### Exercise
Could you rewrite the entries below with "trash icon" changed to "bin icon", keeping everything else the same and leaving out the pictures?

### Given records
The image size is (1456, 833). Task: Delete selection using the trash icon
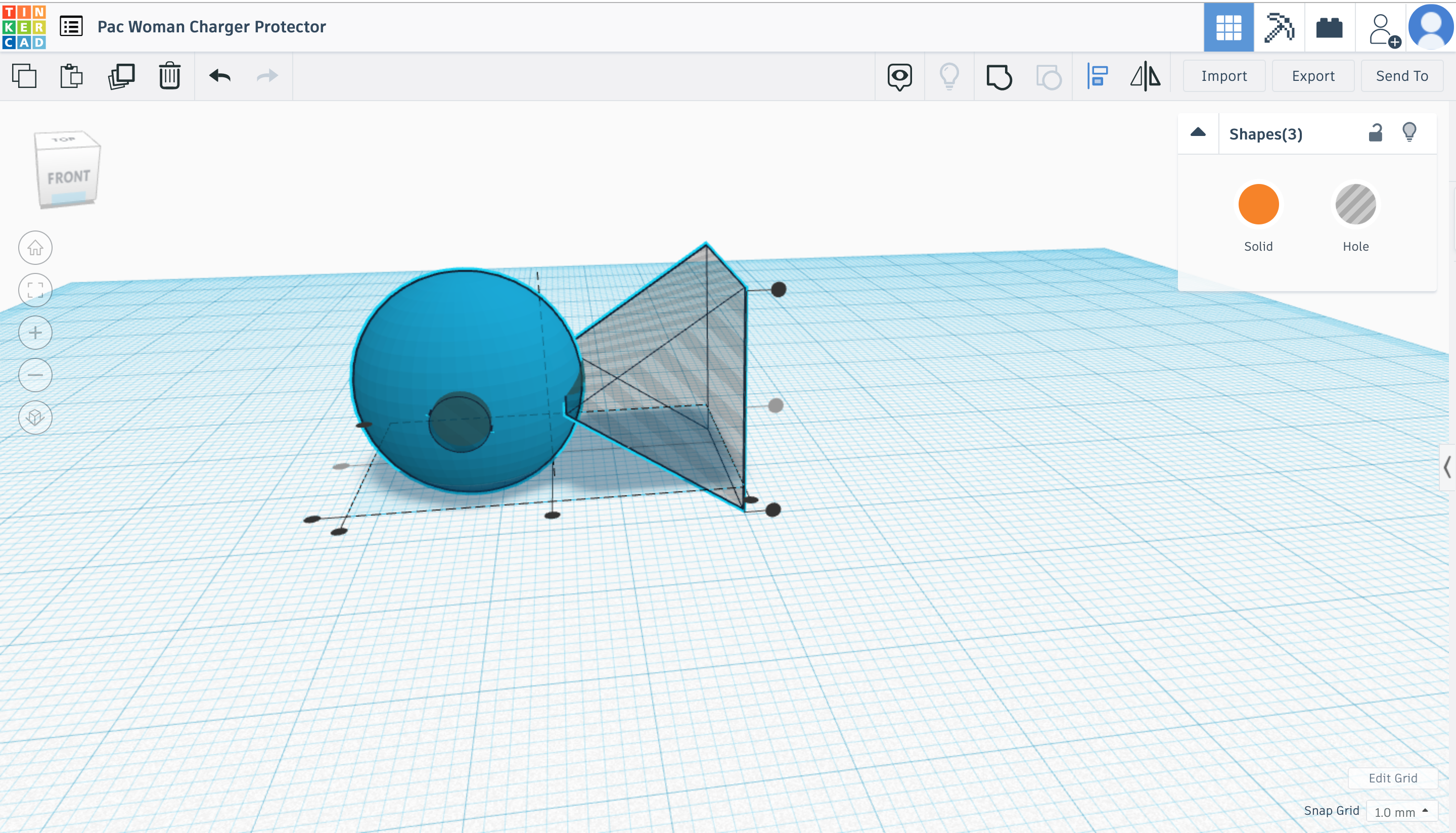[169, 75]
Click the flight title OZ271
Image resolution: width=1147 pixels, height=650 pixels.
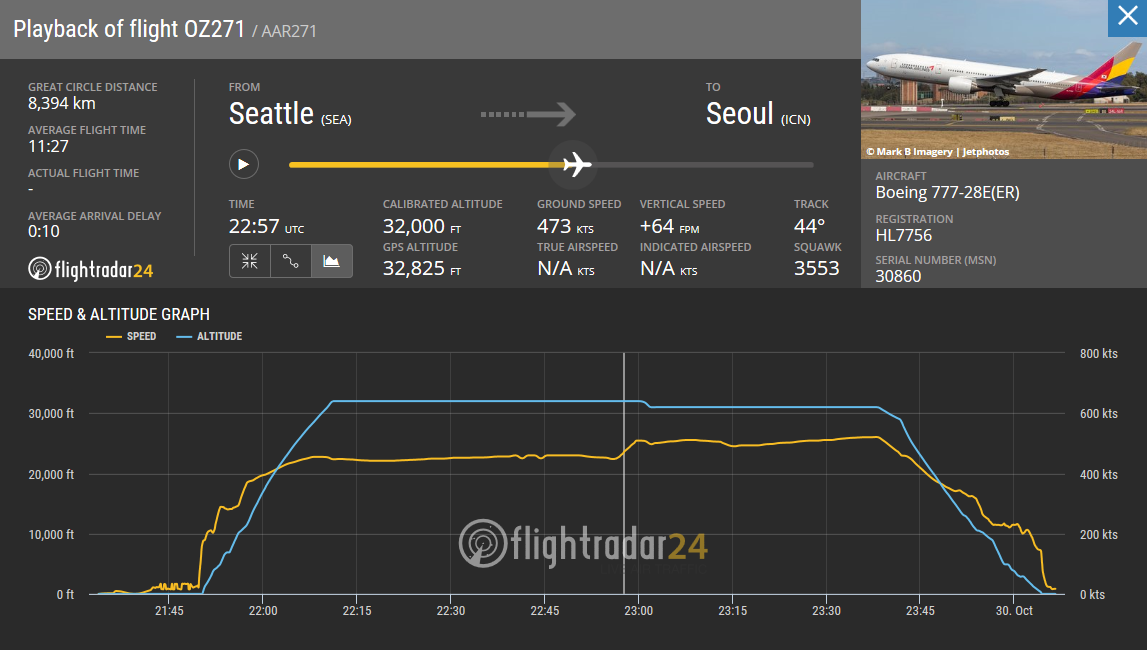click(129, 29)
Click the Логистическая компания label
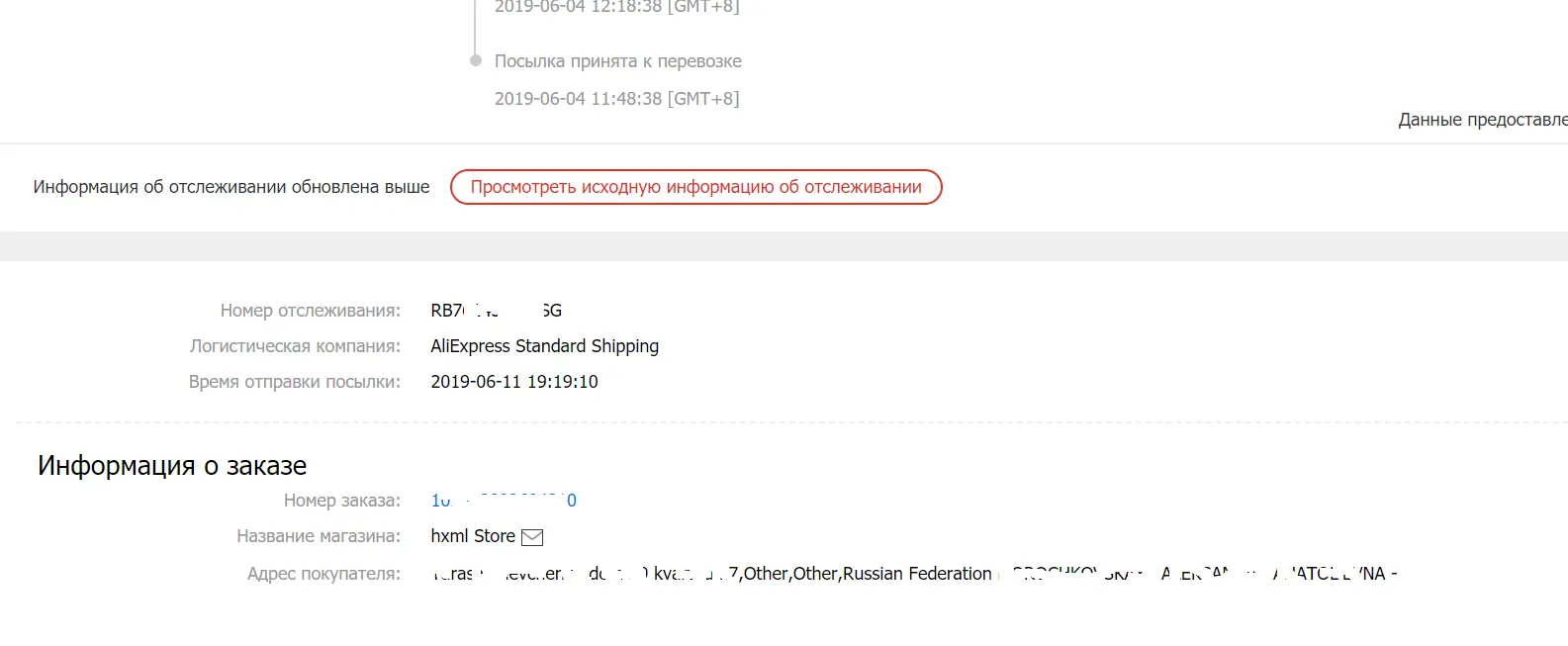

### Task response
The image size is (1456, 833). Task: Delete selection using the bin icon
[169, 75]
Click the flight title OZ271
Image resolution: width=1147 pixels, height=650 pixels.
click(129, 29)
Click the Логистическая компания label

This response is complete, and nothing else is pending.